» **PASSAGE TO READ**
------------------------

Moving objects can not be positioned in ARKit 1. In ARKit 2, specified images can be tracked in AR scene.

arkit 2 image tracking

The classes in ARKit 2 for image tracking are:

arkit 2 image tracking classes

The detected ARImageAnchors have properties like:

open class ARImageAnchor : ARAnchor, ARTrackable { 
    public var isTracked: Bool { get }
    open var transform: simd_float4x4 { get }
    open var referenceImage: ARReferenceImage { get }

The specified image should:

  • Histogram should be broad
  • Not have multiple uniform color regions
  • Not have repeated structures

The following is the demo:

arkit 2 image tracking demo

The inputs of the above demo are:

  • an static image of the cat, the same as it is in the picture frame
  • an video of the cat

The video is played at the position of the specified picture frame, with the same orientation of the picture frame.

There are two classes related to image tracking:

ARImageTrackingConfiguration ARWorldTrackingConfiguration
Has No World Origin Has World Origin
After detecting the image, only do things inside the place of the image. After detecting the image, place some virtual objects outside the detected image plane.

3D Object Detection

3D object detection workflow is:

arkit2 3D object tracking classes

The ARObjectAnchor contains properties like:

open class ARObjectAnchor : ARAnchor {
    open var transform: simd_float4x4 { get }
    open var referenceObject: ARReferenceObject { get }

and ARReferenceObject is the scanned 3D object:

open class ARReferenceObject
    : NSObject, NSCopying, NSSecureCoding {
    open var name: String?

------------------------

(Items from a data source)
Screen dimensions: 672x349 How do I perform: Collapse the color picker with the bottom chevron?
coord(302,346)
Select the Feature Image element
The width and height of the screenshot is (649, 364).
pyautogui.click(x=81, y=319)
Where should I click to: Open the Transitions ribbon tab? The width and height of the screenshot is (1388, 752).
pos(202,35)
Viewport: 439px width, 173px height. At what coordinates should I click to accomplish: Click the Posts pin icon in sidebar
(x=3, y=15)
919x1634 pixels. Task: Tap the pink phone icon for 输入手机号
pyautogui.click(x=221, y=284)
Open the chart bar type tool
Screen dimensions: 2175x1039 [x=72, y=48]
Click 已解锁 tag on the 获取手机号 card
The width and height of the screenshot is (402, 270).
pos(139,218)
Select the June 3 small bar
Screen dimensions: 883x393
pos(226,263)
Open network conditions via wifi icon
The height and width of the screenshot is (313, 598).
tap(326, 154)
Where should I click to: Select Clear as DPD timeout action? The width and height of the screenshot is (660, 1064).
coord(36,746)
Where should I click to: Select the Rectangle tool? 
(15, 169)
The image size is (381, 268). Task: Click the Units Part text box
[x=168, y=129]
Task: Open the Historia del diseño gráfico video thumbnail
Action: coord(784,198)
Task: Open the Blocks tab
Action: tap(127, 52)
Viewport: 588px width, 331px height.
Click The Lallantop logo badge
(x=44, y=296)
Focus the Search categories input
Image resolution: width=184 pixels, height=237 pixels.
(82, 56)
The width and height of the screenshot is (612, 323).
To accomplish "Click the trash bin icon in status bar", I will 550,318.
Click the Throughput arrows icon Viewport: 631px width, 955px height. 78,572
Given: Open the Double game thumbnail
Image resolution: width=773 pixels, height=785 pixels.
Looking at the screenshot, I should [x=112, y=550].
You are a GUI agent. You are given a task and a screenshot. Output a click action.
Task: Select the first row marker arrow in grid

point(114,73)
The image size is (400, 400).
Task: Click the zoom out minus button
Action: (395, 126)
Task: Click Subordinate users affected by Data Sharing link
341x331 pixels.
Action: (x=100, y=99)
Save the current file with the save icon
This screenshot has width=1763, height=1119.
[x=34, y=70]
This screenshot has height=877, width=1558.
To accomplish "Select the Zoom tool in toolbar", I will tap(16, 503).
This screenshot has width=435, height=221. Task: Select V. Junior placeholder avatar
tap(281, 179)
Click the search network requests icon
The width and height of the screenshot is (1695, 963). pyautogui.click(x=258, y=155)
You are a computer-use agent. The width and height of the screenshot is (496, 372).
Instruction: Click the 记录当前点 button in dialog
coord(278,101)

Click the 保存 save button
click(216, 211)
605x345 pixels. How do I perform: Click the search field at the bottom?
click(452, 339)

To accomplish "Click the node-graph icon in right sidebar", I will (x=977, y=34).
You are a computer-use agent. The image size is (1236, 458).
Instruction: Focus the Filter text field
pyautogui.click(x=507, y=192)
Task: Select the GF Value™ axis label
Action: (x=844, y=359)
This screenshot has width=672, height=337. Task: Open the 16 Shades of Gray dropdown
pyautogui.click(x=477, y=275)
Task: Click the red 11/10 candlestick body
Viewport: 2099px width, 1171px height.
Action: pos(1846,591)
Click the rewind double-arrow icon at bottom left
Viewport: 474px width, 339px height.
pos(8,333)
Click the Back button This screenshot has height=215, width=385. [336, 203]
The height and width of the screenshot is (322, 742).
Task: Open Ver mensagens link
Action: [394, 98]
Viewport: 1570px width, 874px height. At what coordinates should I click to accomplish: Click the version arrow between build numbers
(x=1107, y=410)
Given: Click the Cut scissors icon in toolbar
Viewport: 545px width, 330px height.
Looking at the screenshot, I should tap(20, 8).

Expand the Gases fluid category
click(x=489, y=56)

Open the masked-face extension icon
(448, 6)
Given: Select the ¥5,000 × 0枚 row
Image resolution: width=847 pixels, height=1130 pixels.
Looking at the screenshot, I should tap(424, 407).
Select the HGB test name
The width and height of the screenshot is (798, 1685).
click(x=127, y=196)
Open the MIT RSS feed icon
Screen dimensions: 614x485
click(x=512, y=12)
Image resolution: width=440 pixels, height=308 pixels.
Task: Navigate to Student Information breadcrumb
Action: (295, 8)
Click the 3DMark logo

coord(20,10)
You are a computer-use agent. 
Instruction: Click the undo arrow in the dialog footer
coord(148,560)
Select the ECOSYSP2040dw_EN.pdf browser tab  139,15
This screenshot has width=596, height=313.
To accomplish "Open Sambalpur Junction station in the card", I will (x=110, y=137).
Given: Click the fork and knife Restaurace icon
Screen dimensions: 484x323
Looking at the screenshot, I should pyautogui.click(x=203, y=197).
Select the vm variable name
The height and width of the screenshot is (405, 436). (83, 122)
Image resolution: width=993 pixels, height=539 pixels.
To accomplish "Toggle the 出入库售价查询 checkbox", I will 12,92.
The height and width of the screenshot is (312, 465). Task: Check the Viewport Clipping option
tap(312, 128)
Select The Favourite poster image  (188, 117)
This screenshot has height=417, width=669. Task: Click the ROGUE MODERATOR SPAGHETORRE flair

------------------------

» **SET EXERCISE 1**
Answer these questions using the passage on ARKit 2:
(a) Which properties does ARImageAnchor declare?
(b) Which of the two image tracking configurations has a world origin?
(c) What is ARReferenceObject?
» **SET EXERCISE 2**
From the listing, extract the lines from the one containing "Viewport: 588px width, 331px height." through the one containing "[x=34, y=70]", both included, and reproduce them unchanged.

» **REPLY 1**
(a) isTracked, transform, and referenceImage.
(b) ARWorldTrackingConfiguration.
(c) The scanned 3D object.

» **REPLY 2**
Viewport: 588px width, 331px height.
Click The Lallantop logo badge
(x=44, y=296)
Focus the Search categories input
Image resolution: width=184 pixels, height=237 pixels.
(82, 56)
The width and height of the screenshot is (612, 323).
To accomplish "Click the trash bin icon in status bar", I will 550,318.
Click the Throughput arrows icon Viewport: 631px width, 955px height. 78,572
Given: Open the Double game thumbnail
Image resolution: width=773 pixels, height=785 pixels.
Looking at the screenshot, I should [x=112, y=550].
You are a GUI agent. You are given a task and a screenshot. Output a click action.
Task: Select the first row marker arrow in grid

point(114,73)
The image size is (400, 400).
Task: Click the zoom out minus button
Action: (395, 126)
Task: Click Subordinate users affected by Data Sharing link
341x331 pixels.
Action: (x=100, y=99)
Save the current file with the save icon
This screenshot has width=1763, height=1119.
[x=34, y=70]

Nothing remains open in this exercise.